La loro natura controversa è relativamente facile da spiegare: il finale di San Junipero non è chiaro se sia positivo o negativo, la sfida lanciata al Primo Ministro resta piuttosto disgustosa e il videogioco della SaitoGemu rimane sempre inquietante per quanto affascinante. La capacità che ha Black Mirror di descrivere la realtà socio-tecnologica circostante, ha fatto si che la serie uscisse dagli schermi di Channel 4 e Netflix e diventasse una buzzword per taggare la realtà circostante come distopica. Non è un caso che uno dei meme più celebri di Black Mirror immortala un ragazzo che durante una manifestazione politica regge un cartello con la scritta “This episode of Black Mirror sucks” (Questo episodio di Black Mirror fa schifo) oppure l’account Twitter ufficiale della serie la notte dell’elezione di Donald Trump twittò: “This isn’t an episode. This isn’t marketing. This is reality” (Non è un episodio. Non è marketing. Questa è la realtà).
La tecnologia non ha colpa
Questi sono solo alcuni degli elementi che rendono Black Mirror un ottimo strumento per chiedersi cosa stiamo diventando nel momento in cui diventiamo simbiotici con le nostre tecnologie digitali e i nostri spazi social.

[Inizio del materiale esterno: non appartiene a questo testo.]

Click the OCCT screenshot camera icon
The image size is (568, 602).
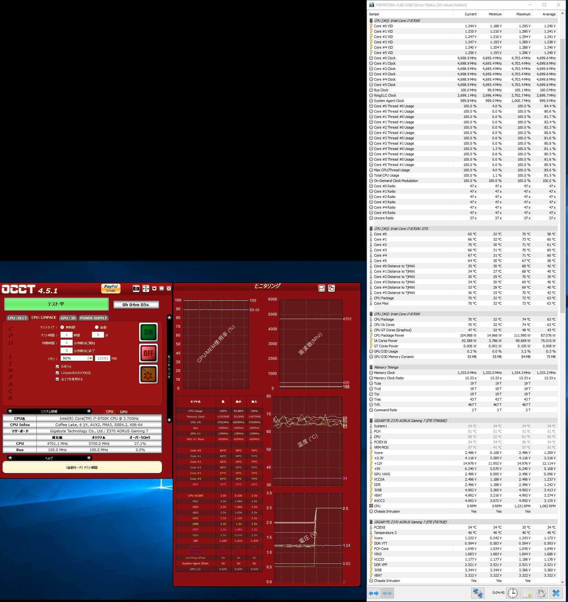136,289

Sbaglierebbe però chi giudicasse Black Mirror una serie luddista. Se c’è un protagonista della serie che non ha colpa è proprio la tecnologia. Non è colpa della tecnologia se la possibilità di rivedere i propri ricordi porta un uomo – novello Otello – a reagire violentemente verso sua moglie (The Entire History of You – Ricordi Pericolosi). Non è colpa della tecnologia se intelligenza artificiale e ossessione dei social illude un’innamorata a riportare dagli inferi il proprio amato come già fece Orfeo con Euridice (Be right back – Torna da me). Non è colpa della tecnologia se il senso di risentimento verso la politica e la rabbia sociale porta un pupazzo sarcastico animato in 3D a diventare un personaggio politico (The Waldo moment – Vota Waldo!).
La colpa di tutto questo è nostra: è di noi che non siamo ancora riusciti ad adattarci a questo mondo tecnologico che ci mette a disposizione un potere che non siamo in grado di gestire.
Le passioni umane sono sempre state foriere di conseguenze nefaste, ma nella società tecnologica in grado di potenziarle in un modo fuori scala, le passioni possono essere molto deleterie. Soprattutto se prendono forma nello specchio nero dei nostri dispositivi digitali.